=== TEXT ZUR ANALYSE ===
——————————

In meiner Not versuche ich es daraufhin beim Pflegedienst, der ja einen Schlüssel zur Wohnung hat und weiß, in welchem Schrank die Unterwäsche liegt. Der Pflegedienst versorgt zahlreiche Personen in dem Gebäudekomplex, in dem Wohnung und Kurzzeitpflege liegen. Wie vermutet, hält man es aber für eine total abwegige Idee, dass Schwester Kerstin, die sonst dreimal am Tag zu Herrn G. fährt, sich um das Wäscheproblem kümmert. Die Gründe sind vielfältig:
Selbstredend sei der ambulante Pflegedienst nicht mehr zuständig, wenn der Patient in der Kurzzeitpflege sei. Und außerdem würde man nie die Wohnung von Patienten betreten, wenn diese nicht zuhause seinen. Nachher hieße es noch, man habe etwas geklaut.

——————————

=== ZU ERLEDIGENDE AUFGABEN ===
a) Gib im Text über den Pflegedienst den Abschnitt von „In meiner Not“ bis „habe etwas geklaut.“ erneut wieder und ersetze dabei „Kurzzeitpflege“ durch „Verhinderungspflege“.
b) Führe den Text über den Pflegedienst im Anschluss an seinen letzten Satz weiter.

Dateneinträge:
——————————

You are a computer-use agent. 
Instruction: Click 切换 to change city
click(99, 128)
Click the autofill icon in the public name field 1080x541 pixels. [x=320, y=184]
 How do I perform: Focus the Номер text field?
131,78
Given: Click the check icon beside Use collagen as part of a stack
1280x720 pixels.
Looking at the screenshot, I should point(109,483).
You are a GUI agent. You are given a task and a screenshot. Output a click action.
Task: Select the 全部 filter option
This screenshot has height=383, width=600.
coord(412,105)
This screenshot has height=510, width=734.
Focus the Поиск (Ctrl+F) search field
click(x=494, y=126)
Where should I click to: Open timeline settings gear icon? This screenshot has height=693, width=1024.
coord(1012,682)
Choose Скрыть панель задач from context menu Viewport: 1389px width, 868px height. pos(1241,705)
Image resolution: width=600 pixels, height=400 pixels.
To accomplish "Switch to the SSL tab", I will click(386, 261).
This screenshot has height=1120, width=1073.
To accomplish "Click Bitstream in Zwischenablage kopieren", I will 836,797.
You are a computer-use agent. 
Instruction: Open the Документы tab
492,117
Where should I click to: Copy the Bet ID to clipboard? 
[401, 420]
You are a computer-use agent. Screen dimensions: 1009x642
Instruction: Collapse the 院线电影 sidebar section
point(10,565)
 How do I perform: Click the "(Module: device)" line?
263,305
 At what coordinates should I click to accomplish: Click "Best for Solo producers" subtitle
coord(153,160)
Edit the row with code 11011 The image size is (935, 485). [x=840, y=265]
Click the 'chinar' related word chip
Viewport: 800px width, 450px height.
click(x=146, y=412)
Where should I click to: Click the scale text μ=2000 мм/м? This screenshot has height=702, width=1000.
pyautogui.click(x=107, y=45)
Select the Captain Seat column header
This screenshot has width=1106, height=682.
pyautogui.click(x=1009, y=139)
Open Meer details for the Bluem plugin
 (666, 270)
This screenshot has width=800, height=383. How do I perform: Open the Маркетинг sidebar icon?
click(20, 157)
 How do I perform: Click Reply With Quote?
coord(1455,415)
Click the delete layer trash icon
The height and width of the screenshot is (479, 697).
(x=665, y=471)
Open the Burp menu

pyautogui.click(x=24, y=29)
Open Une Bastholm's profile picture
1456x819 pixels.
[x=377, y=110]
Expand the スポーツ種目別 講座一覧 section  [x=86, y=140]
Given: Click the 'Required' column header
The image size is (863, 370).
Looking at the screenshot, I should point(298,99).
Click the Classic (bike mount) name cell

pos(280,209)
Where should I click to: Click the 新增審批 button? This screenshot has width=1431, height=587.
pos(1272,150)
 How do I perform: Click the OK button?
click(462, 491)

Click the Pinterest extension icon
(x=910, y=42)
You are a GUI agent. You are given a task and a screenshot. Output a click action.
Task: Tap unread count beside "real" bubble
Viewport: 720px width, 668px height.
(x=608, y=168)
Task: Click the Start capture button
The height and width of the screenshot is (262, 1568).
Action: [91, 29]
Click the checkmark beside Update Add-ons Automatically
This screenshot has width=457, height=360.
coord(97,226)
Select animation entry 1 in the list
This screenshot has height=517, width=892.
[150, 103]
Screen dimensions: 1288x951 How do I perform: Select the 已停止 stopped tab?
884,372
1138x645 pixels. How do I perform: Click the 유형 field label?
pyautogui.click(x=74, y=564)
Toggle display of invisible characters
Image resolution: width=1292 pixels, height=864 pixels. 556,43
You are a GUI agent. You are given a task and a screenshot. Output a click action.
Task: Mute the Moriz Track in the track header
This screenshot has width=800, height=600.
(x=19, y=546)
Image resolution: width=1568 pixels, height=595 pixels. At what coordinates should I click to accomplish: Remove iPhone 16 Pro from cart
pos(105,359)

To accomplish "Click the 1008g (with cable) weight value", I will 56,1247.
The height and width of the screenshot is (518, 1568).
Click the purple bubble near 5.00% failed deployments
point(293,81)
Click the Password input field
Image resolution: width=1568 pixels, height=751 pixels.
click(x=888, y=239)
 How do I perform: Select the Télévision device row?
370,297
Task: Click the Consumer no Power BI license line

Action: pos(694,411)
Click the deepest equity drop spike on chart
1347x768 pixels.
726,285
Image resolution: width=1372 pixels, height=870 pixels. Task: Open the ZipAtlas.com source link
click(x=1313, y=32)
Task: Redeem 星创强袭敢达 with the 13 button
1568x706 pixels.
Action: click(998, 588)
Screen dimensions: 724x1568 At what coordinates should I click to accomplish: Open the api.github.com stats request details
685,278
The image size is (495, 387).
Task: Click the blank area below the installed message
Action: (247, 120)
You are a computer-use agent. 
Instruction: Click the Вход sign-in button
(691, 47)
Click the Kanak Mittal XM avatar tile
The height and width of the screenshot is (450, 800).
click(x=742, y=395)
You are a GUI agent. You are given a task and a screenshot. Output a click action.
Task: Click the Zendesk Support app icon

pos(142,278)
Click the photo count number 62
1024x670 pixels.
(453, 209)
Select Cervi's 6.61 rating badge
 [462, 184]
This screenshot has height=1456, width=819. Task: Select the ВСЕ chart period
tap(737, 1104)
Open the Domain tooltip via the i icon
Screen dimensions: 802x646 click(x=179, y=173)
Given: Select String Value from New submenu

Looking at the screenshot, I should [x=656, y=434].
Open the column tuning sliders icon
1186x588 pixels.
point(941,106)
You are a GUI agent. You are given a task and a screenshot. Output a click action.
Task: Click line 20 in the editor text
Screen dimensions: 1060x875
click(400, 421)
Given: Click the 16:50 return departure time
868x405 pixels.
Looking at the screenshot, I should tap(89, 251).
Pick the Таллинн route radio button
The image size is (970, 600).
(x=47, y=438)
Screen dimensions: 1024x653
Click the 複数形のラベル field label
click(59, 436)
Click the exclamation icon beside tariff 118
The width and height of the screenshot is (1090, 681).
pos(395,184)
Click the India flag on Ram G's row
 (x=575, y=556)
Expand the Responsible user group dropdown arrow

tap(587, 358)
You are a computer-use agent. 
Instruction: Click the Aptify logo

——————————

=== ERGEBNISSE IN REIHENFOLGE ===
a)
In meiner Not versuche ich es daraufhin beim Pflegedienst, der ja einen Schlüssel zur Wohnung hat und weiß, in welchem Schrank die Unterwäsche liegt. Der Pflegedienst versorgt zahlreiche Personen in dem Gebäudekomplex, in dem Wohnung und Verhinderungspflege liegen. Wie vermutet, hält man es aber für eine total abwegige Idee, dass Schwester Kerstin, die sonst dreimal am Tag zu Herrn G. fährt, sich um das Wäscheproblem kümmert. Die Gründe sind vielfältig:
Selbstredend sei der ambulante Pflegedienst nicht mehr zuständig, wenn der Patient in der Verhinderungspflege sei. Und außerdem würde man nie die Wohnung von Patienten betreten, wenn diese nicht zuhause seinen. Nachher hieße es noch, man habe etwas geklaut.

b)
Schon reichlich genervt rufe ich den Geschäftsführer des großen Wohlfahrtverbandes an, dem sowohl die Wohnung, der Pflegedienst und das Seniorenzentrum unterstehen. Ich erzähle etwas von den tollen Versprechen „Hilfen aus einer Hand“ auf der Internetseite des Sozialverbandes und der kilometerweiten Lücke zwischen schönem Schein und Wirklichkeit. Er ist entsetzt, fürchtet wohl auch schlechte Presse und nötigt die Heimleitung, den Sozialdienst zum Wäscheholen loszuschicken. Der tut dies zähneknirschend und ruft mich danach mit folgender Hiobsbotschaft an: In der Wohnung von Herrn G. stinke es furchtbar, das Mittagessen stünde noch auf dem Tisch, zwei volle Urinflaschen neben dem Bett, die Heizung auf volle Pulle, das Klo sei schmutzig und man habe lediglich zwei Garnituren frische Unterwäsche gefunden, der Rest läge als Schmutzwäsche im Bad.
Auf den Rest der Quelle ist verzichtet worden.